Les sociétés les plus affectées furent celles qui traitaient principalement avec le Moyen-Orient, parmi lesquelles Mitsui Petrochemical, Sumitomo Chemical et Oki Electric.
D’importants dépôts européens et américains firent de la Bourse de Johannesburg la seule gagnante apparente sur l’ensemble du marché mondial. L’encaisse or s’y négocia brusquement à mille dollars l’once. Le rand s’apprécia instantanément à un dollar cinquante.
Des centaines de millions de dollars furent empochés en Afrique du Sud. Des soupçons planèrent, mais aucune réponse satisfaisante n’émergea.
Londres ferma inopinément à midi, soit trois heures et demie avant l’heure de clôture normale.
L’indice des sept cent cinquante sociétés établi par le Financial Times avait perdu près de 90 points. Il avait chuté de pratiquement 200 points depuis l’attentat de Green Band à New York.
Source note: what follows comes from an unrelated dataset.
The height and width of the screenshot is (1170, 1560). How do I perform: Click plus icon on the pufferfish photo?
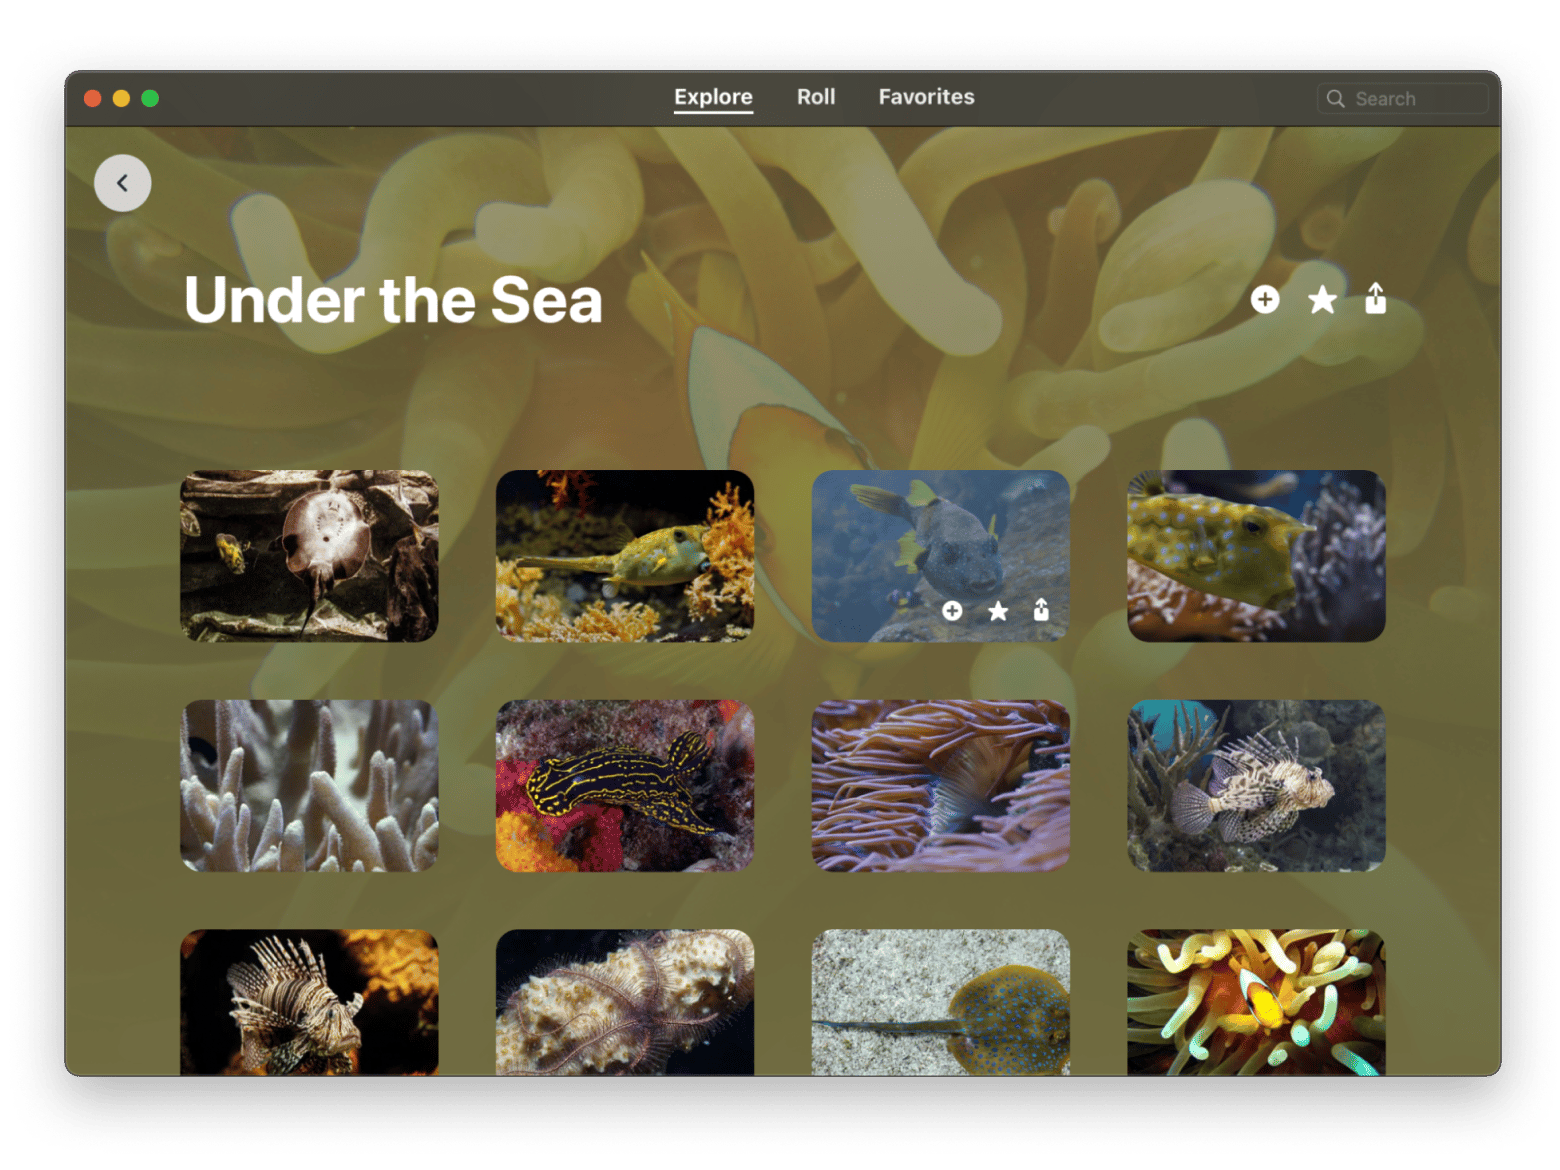[952, 610]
L’atmosphère dans le quartier financier de Threadneedle, à proximité de la Bank of London, était presque aussi sombre et désespérée qu’à Wall Street, ravagé par les bombes.
Avec ses consoles téléphoniques informatisées dotées de dizaines de touches, la salle de la cellule de crise du numéro 13 de Wall Street, Manhattan, commençait à prendre de faux airs du vaisseau spatial Enterprise. Personne, parmi la trentaine d’experts de la police, de l’armée et de la finance réunis dans la pièce, n’avait cependant la moindre idée des mesures à prendre.
Le système économique occidental s’était manifestement interrompu, brutalement et pour une durée indéterminée.
Et Green Band leur opposait toujours un silence assourdissant.